Будем надеяться, это просто нервное истощение. Затянувшееся перенапряжение, на которое очень не к месту легли алкоголь и никотин.
Август не шевелился. Черты лица заострились, сделав его старше на вид. Стало понятно, как он может выглядеть в глубокой старости. Ничего, очень даже благородно. Кстати, на деда он похож не будет.
…Я видела его таким.
Мы оба учились на третьем курсе. В Мадриде отцветали последние краски осени, но было еще тепло. Целую неделю шли дожди, холодные и сильные. В воскресенье мы с Сэнди ходили на футбол. Нам пришлось прятаться от воды под его старенькой плащ-палаткой. Несмотря на то что мы вынужденно прижимались друг к дружке, очень плотно прижимались, сохраняя тепло и иллюзию сухости, Сэнди не позволил себе ни одного сомнительного жеста или слова. А я чувствовала, как отчаянно быстро бьется его сердце — нет, ребята, не от футбола. Чувствовала и молчала. У меня есть принцип — не встречаюсь с принцами. Принцам нужны принцессы, с прочими девушками они заводят романы без обязательств, не более того. Я не хотела легких отношений. Хватит уже притворяться, что мне это интересно, или хотя бы я умею «не впечатляться», или люблю секс сам по себе, без культурной нагрузки, как все любят еду — и какая разница, где поесть? Не обязательно ж делать из еды культ, нагружая ее массой ритуалов, как того требует традиция в отношении секса. Не умею я так. А потому лучше и не начинать.
Кстати, я никогда не считала принцев какими-то особенными людьми, в любом смысле. Просто они не могут, не имеют права предложить мне те отношения, каких я хотела бы. Макс исключение, и я была дурой, что поверила: исключительность объясняется демократизмом его натуры. Нет. Он был опасно болен, семья это скрывала. Брак с девушкой их круга исключался по определению: тайна вылезла бы наружу. А вот простолюдинка, как все рассчитывали, будет молчать и терпеть. Я промолчала, это правда. Но терпеть не стала, чем всех удивила и оскорбила.
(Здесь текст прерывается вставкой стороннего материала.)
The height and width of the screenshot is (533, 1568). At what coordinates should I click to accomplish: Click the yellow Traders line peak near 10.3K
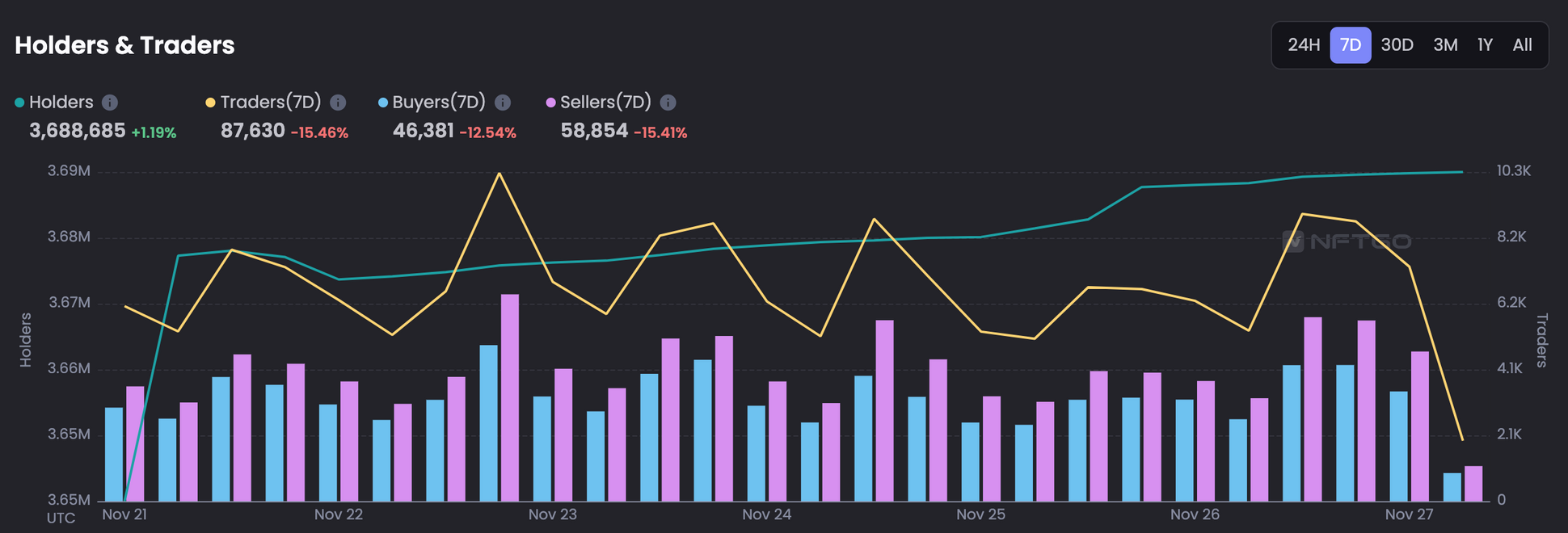coord(499,174)
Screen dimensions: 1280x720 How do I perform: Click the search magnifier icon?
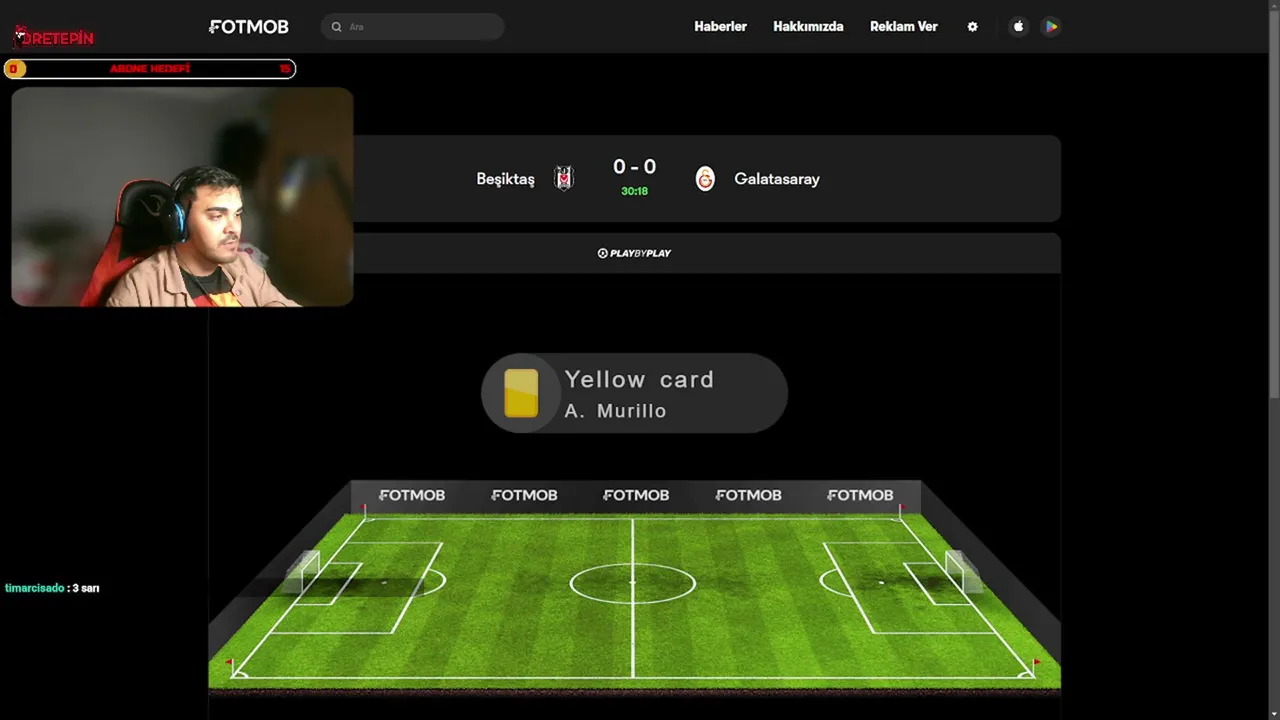tap(336, 27)
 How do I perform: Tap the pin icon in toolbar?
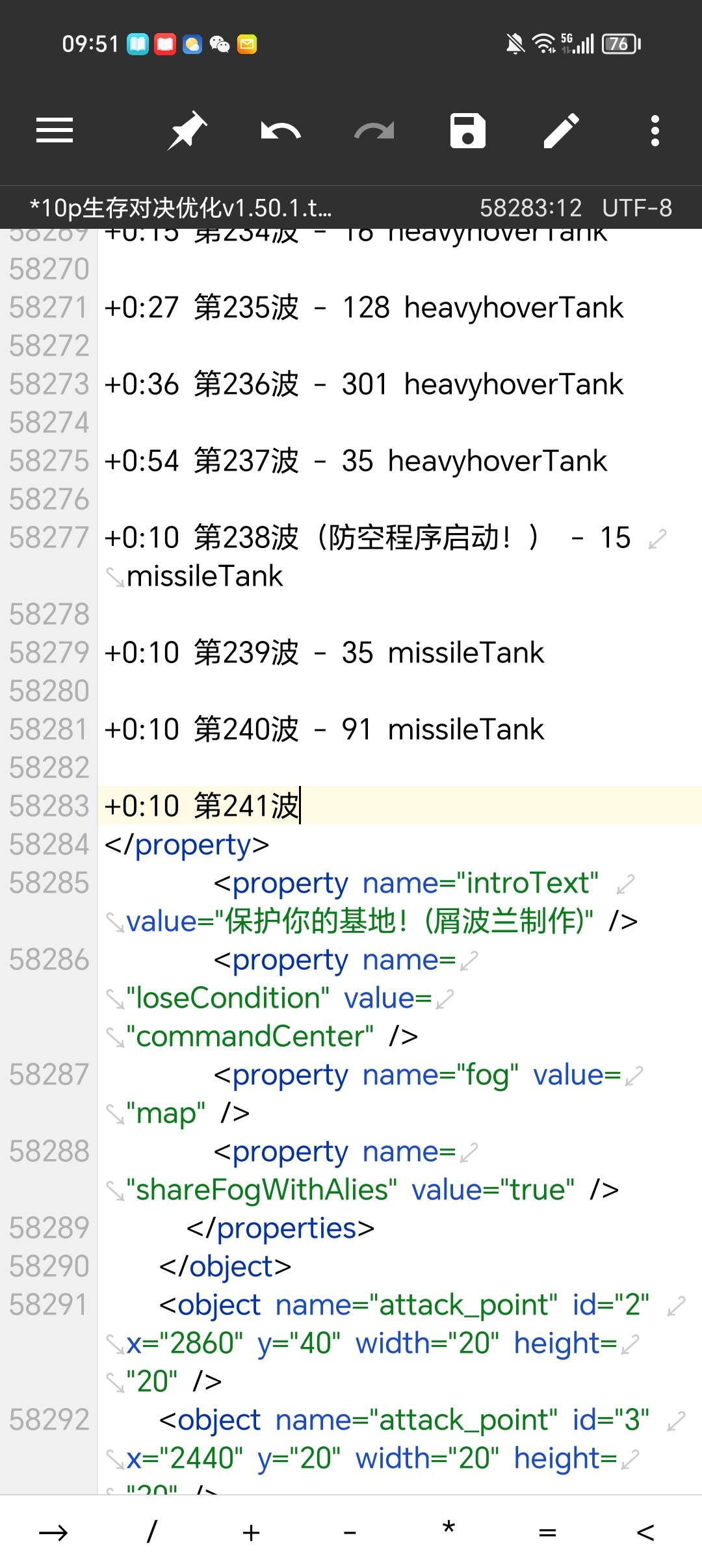coord(187,131)
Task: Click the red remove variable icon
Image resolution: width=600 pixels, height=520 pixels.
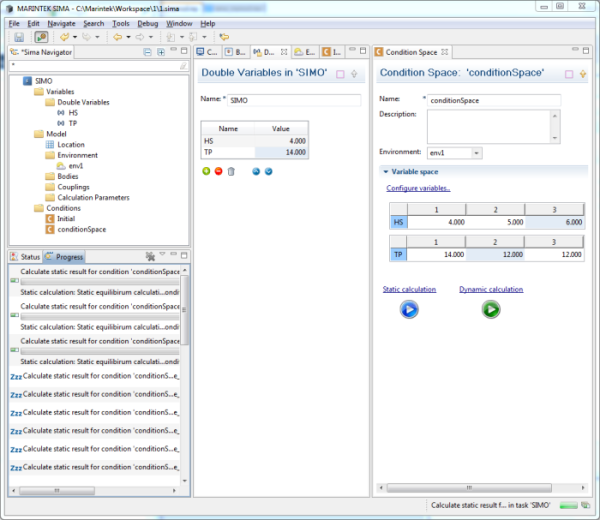Action: (219, 171)
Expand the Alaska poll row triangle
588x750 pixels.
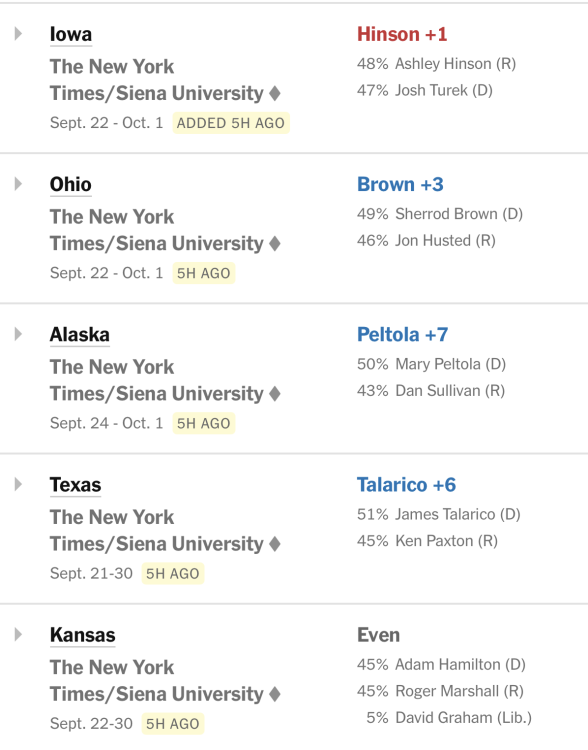pos(18,334)
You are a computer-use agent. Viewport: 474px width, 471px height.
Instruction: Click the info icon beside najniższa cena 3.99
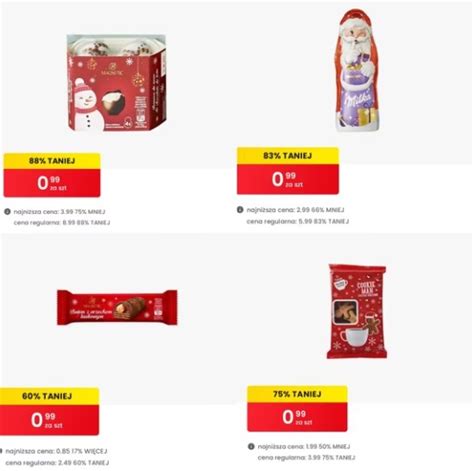7,212
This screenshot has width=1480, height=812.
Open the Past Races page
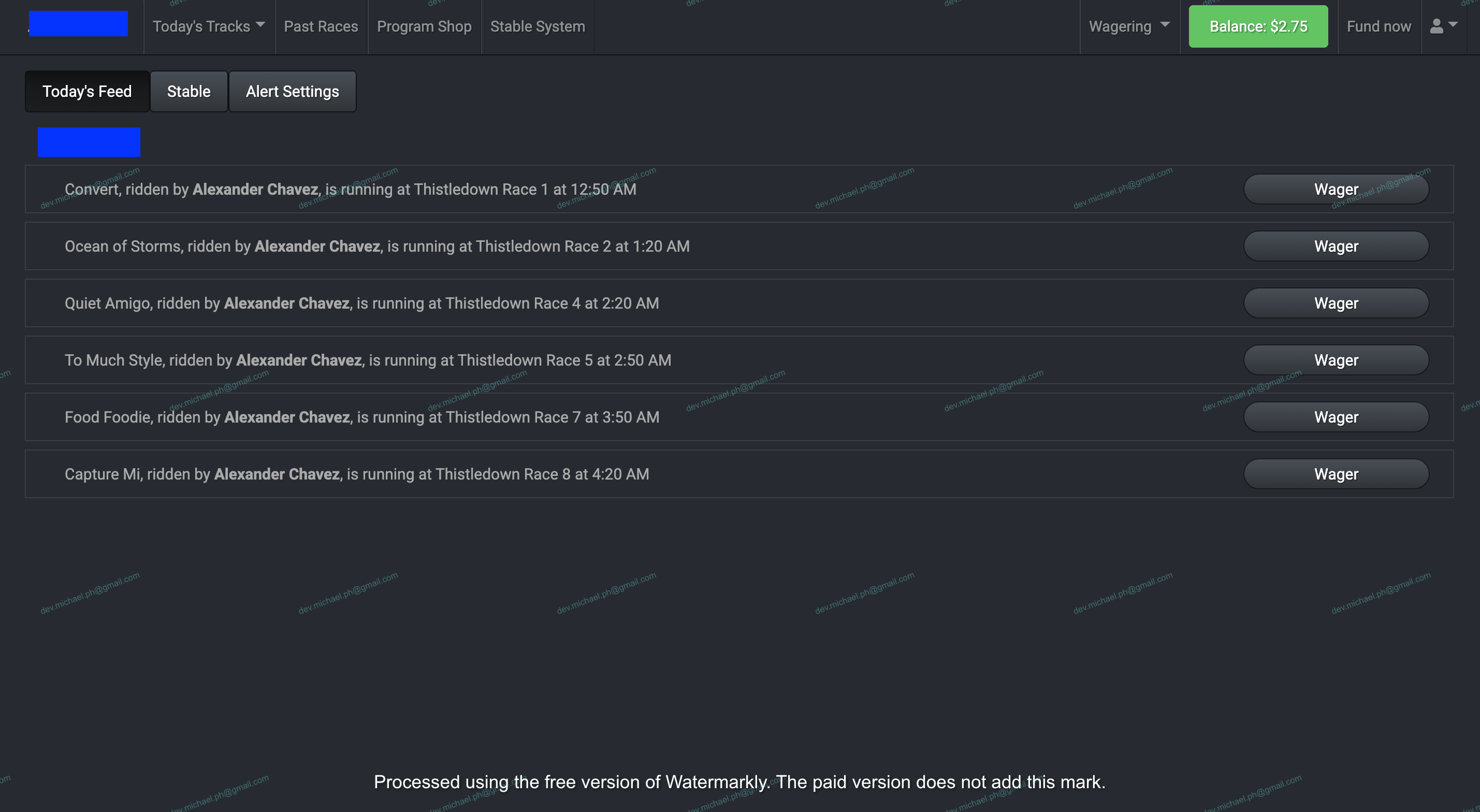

Сэнди Маккинби был чокнутым, но при этом психически здоровым, иначе бы его не приняли на факультет криминалистики. Его чокнутость была самым заурядным чудачеством, чертой не только простительной, но и желательной для принца британского происхождения. Я не знала, чего он хотел от наших отношений и хотел ли хоть чего-то. На втором курсе, когда мы познакомились, он назначил мне свидание, а я отказалась. Наверное, получилось очень грубо. Он и виду не подал, что задет. Даже не стал притворяться, будто мы незнакомы. При случайных встречах мы держались как добрые приятели, хотя я чувствовала внутреннее напряжение. Наверное, свое, потому что Сэнди как будто все устраивало. Он не понимал, зачем я иронизирую, почему стараюсь поддеть, он ведь ничего плохого или даже сомнительного не делал. И я убедила себя, что дура,
На следующий день, я четко это помнила, дожди прекратились, выглянуло не по-осеннему жаркое солнце, высушило землю и заставило многих из нас, в том числе и меня, снять теплую куртку. Во вторник, ровно через три минуты после окончания занятий позвонил Сэнди. Тон его был необычно беспечным, веселым. Сказал, что на геофак привезли отличный документальный фильм о дальних колониях. В общий доступ лента не попадет никогда, на ней гриф «для специалистов» — понятно, о чем речь? Нет ли у меня желания сходить в четверг? Я со смехом напомнила, что вообще-то учусь на режимном факультете и в будние дни не имею права самовольно покидать кампус. А увольнительную мне никто не даст, потому что на текущий месяц я свой резерв исчерпала. Сэнди ответил — это не проблема, было бы мое желание. Желание у меня было, еще какое. Во-первых, про эту ленту давно ходили слухи, и посмотреть ее хотелось просто до зуда в ладонях. Во-вторых, Сэнди притягивал меня. Я твердила себе, что это нормально для дружбы, что он безумно интересный человек и, конечно, меня влечет к нему только поэтому.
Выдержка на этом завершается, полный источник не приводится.